QNAP Pairs a 6-Year-Old Zen 2 EPYC With NVIDIA’s 96GB RTX PRO 6000 Blackwell in Its New Edge AI NAS

Hassan Mujtaba • May 2, 2026 at 02:00pm EDT

Two NVIDIA GPUs are placed on a QNAP storage unit, with a monitor displaying a desert scene in the background.

QNAP has introduced its new AI NAS, which packs a 16-Core AMD EPYC "Zen 2" CPU & can be paired with up to an RTX PRO 6000 Blackwell GPU.

Old Meets New In QNAP's "QAI-h1290FX" AI NAS: 16 Zen 2 Cores & 96 GB RTX PRO 6000 GPU

The "QAI-h1290FX" is QNAP's latest Edge AI offering that combines two distinct hardware components. But before we get into the details, it should be mentioned that QNAP's latest AI NAS is designed for LLM, RAG, and various GenAI applications.

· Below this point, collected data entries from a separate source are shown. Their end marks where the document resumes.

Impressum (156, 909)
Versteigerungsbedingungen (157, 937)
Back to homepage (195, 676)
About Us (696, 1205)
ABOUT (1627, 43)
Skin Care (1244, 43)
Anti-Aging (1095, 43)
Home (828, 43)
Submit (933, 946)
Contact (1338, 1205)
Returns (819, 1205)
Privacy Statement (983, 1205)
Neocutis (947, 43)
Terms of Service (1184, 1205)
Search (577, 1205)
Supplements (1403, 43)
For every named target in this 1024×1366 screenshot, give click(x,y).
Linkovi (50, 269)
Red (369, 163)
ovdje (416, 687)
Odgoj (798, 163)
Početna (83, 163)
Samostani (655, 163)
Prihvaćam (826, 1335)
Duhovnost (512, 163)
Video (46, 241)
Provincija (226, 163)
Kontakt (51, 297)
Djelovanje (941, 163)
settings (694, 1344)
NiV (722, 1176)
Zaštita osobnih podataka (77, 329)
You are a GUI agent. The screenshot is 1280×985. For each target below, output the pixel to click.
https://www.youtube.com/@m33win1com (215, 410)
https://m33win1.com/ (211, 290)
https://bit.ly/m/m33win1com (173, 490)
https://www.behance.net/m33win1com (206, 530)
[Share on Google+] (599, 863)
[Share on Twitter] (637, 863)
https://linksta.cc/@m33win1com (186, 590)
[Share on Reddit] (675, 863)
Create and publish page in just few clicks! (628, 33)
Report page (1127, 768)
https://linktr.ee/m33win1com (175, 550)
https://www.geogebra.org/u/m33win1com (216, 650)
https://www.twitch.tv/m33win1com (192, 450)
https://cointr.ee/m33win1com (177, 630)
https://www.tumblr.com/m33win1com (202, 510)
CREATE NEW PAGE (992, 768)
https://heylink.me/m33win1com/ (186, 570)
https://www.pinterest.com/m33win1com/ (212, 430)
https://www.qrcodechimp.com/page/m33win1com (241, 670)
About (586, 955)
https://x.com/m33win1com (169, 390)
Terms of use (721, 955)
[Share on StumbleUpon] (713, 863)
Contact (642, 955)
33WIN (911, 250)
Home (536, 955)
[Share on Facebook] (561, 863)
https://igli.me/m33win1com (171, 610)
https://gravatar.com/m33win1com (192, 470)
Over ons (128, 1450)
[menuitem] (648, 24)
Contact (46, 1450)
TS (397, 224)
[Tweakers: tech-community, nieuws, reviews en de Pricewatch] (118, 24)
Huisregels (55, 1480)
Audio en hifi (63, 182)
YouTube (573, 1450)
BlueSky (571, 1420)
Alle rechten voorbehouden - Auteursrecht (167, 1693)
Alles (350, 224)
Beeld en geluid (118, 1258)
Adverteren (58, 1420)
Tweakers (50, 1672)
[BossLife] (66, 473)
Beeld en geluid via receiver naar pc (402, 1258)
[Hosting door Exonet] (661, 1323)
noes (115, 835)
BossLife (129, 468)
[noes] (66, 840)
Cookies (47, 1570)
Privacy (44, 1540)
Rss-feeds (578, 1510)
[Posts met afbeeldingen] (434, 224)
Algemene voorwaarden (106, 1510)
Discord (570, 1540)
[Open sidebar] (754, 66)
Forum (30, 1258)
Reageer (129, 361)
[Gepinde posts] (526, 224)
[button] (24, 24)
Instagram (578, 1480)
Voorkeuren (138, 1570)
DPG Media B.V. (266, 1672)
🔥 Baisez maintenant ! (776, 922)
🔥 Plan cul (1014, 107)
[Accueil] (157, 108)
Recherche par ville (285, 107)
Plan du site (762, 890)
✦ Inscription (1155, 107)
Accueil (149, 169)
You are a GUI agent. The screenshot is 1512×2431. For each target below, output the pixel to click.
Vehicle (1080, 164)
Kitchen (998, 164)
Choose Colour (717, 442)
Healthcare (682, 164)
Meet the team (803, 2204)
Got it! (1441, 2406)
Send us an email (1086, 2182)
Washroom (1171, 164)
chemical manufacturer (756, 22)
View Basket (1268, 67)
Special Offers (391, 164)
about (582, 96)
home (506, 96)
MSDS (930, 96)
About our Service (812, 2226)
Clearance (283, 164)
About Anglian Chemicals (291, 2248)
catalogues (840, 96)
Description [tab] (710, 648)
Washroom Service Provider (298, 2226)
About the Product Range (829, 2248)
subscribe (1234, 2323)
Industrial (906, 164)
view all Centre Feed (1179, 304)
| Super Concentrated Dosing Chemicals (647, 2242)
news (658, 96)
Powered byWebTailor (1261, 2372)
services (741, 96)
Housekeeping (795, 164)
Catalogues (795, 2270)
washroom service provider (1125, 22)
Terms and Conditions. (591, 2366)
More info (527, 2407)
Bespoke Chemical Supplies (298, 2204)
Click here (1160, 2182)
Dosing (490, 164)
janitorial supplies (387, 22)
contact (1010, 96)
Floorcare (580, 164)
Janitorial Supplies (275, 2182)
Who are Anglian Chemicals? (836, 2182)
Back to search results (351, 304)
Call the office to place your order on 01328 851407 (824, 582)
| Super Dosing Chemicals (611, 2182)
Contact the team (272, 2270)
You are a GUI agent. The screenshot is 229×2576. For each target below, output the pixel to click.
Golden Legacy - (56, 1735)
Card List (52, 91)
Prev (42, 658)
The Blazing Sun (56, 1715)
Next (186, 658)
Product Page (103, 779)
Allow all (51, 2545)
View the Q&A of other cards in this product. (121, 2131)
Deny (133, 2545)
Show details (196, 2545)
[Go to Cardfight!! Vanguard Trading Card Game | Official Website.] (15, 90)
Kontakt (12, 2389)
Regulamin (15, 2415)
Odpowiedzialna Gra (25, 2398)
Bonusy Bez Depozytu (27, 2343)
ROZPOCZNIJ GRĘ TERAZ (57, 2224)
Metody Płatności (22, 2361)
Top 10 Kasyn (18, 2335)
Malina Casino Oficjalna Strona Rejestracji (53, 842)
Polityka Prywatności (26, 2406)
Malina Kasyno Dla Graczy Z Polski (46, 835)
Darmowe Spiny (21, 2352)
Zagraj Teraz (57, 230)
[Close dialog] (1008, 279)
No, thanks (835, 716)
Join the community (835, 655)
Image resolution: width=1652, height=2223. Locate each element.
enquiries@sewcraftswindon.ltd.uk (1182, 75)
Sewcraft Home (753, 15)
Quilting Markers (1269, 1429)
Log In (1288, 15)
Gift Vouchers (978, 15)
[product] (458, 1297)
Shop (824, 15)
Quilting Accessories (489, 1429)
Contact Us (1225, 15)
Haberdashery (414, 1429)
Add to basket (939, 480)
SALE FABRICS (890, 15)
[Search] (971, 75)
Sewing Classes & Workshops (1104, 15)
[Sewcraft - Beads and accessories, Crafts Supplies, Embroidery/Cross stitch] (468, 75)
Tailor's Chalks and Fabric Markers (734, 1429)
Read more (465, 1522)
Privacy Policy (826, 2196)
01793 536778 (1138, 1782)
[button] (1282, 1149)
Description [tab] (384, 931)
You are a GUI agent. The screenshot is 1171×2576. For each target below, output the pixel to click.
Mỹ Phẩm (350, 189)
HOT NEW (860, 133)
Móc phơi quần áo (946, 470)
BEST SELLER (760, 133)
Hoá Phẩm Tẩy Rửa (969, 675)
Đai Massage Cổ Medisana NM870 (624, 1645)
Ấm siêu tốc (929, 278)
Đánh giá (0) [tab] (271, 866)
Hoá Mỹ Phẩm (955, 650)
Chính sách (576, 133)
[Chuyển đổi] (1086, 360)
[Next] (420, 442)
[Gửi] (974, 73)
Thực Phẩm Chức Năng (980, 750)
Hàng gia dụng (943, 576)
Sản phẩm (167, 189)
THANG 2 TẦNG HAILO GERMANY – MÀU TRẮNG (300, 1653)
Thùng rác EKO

Two components power the server, the first is the AMD EPYC 7302P CPU, which features 16 cores and 32 threads. This chip is based on the Zen 2 core architecture and offers enough performance to handle AI inference tasks at edge.

The second component is the GPU, which QNAP offers two options: either the 32 GB RTX PRO 4500 Blackwell or NVIDIA's flagship 96 GB RTX PRO 6000 Blackwell. Both offer absolutely behemoth compute capabilities for AI, with the PRO 4500 aimed for up to ~30B LLMs, while the PRO 6000 is ideal for 70B+ AI LLMs.

Besides the CPU/GPU, the QNAP QAI-h1290FX features support for 12 U.2 NVMe/SATA SSDs, and there is also high-speed networking support in the form of dual 25GbE and dual 2.5GbE LAN ports. The PCIe slots can also carry additional 100GbE AICs, though those are sold separately. The NAS is also compatible with QNAP's JBOD expansion enclosures for large-scale AI data storage.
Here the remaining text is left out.